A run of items
_ _ _ _

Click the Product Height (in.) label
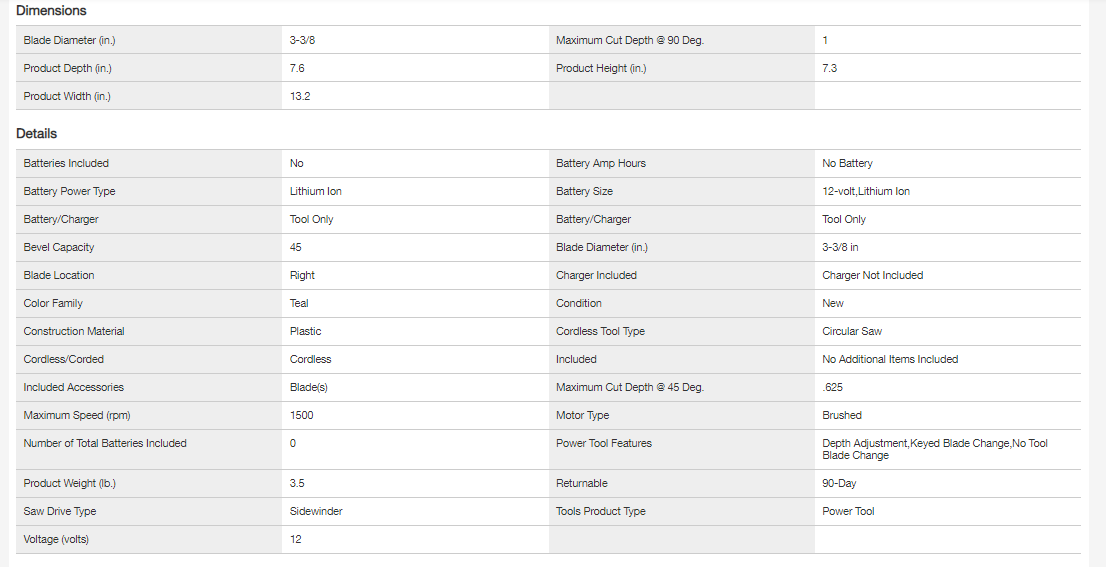1106x567 pixels. tap(601, 68)
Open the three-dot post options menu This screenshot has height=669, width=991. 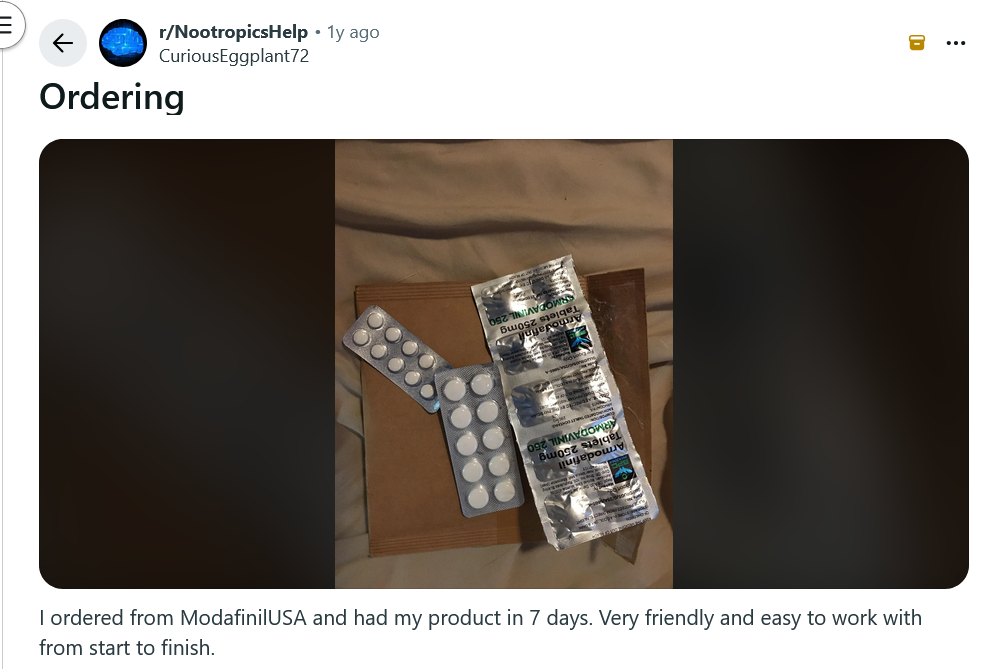tap(956, 43)
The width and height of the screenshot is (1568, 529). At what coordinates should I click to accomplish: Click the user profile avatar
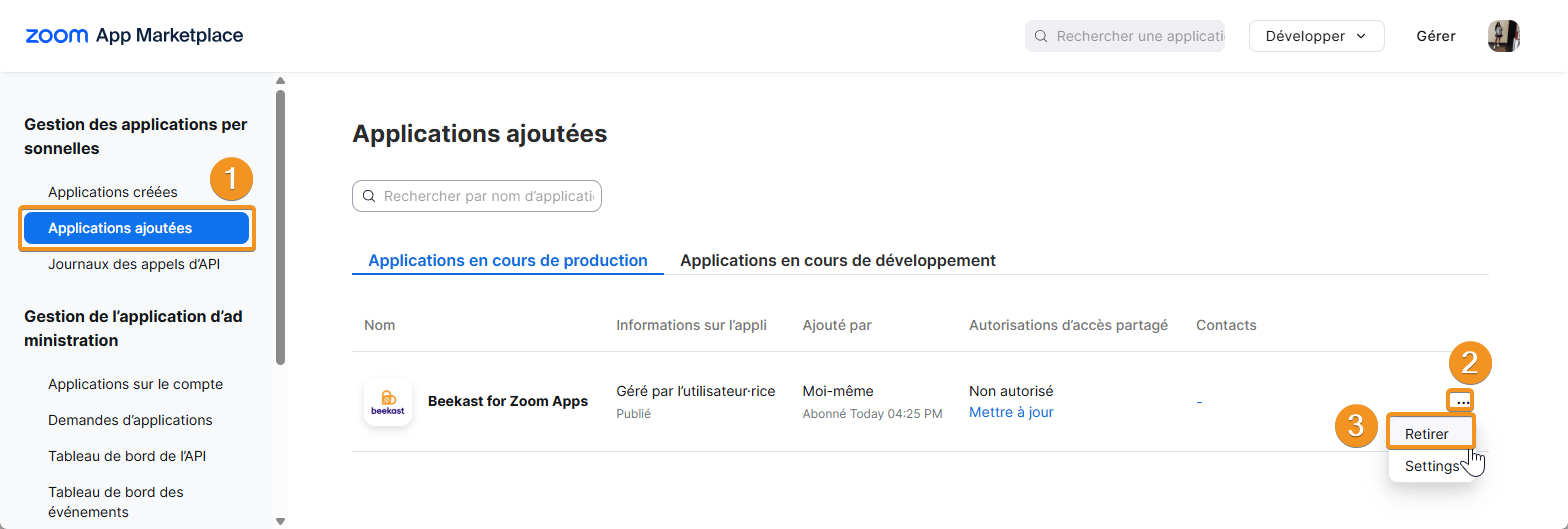[1503, 36]
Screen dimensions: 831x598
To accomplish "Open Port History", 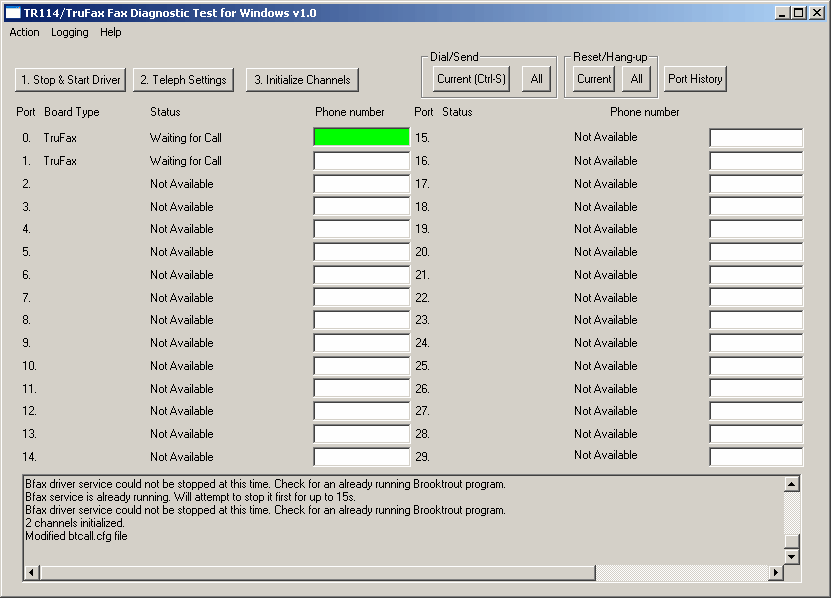I will [x=695, y=79].
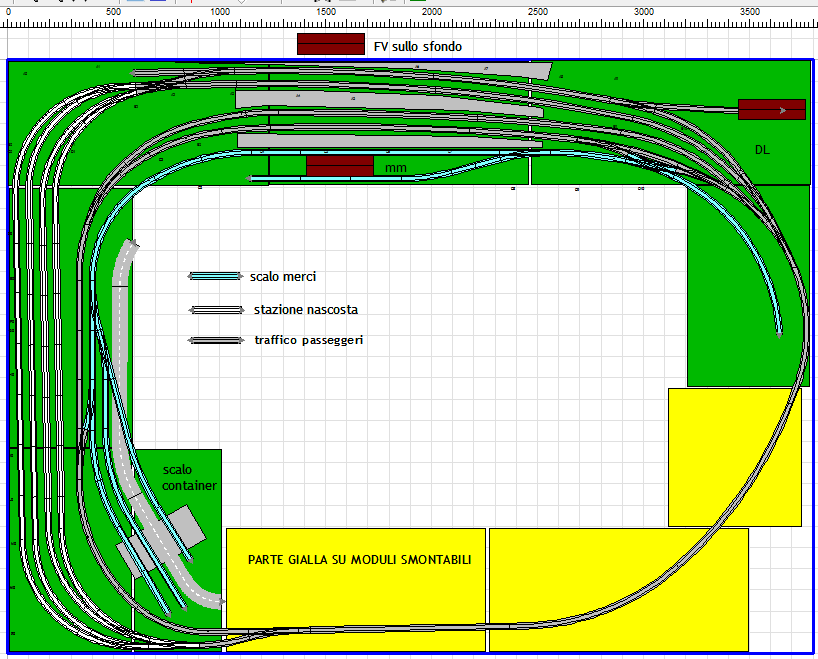Select the red building beside 'mm' label

tap(340, 166)
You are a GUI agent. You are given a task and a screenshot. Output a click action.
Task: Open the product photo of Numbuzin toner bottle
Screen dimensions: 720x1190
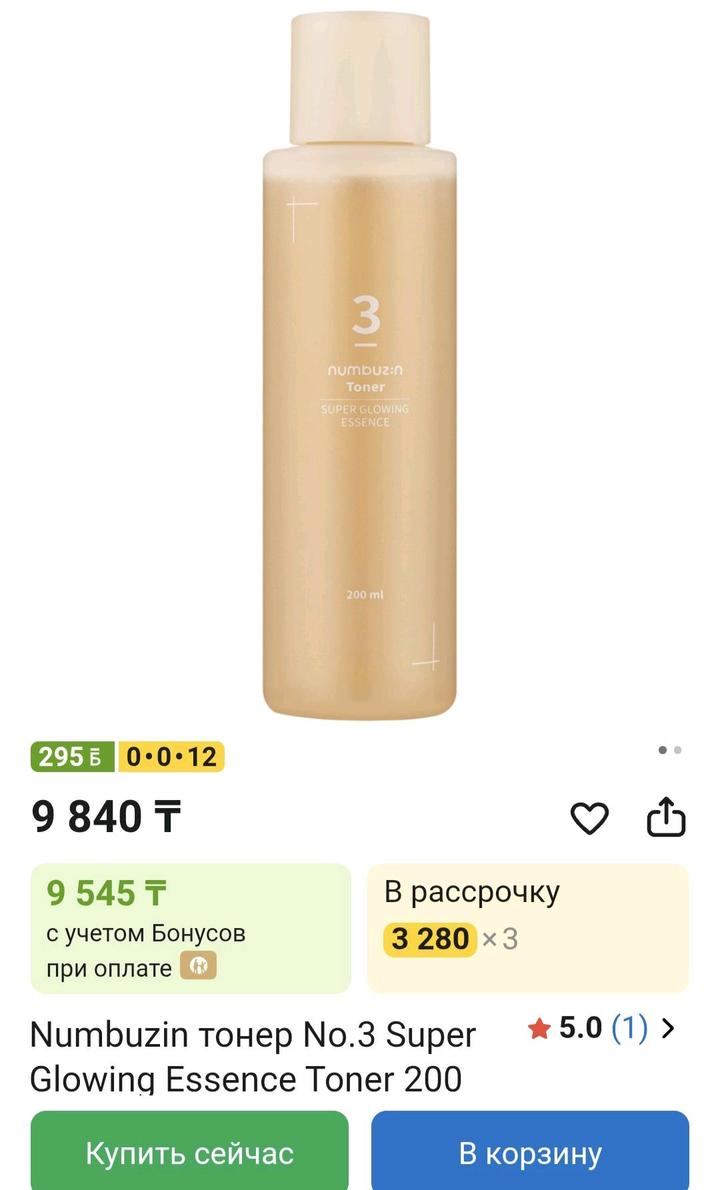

_ _ _ _

■ TASK PROMPT:
Pull out the stretch from the line containing "You are a GUI" through the end of the items, reproducing each line word for word. Leave the pictures out of your answer.

■ WRITTEN ANSWER:
You are a GUI agent. You are given a task and a screenshot. Output a click action.
Task: Open the product photo of Numbuzin toner bottle
Screen dimensions: 720x1190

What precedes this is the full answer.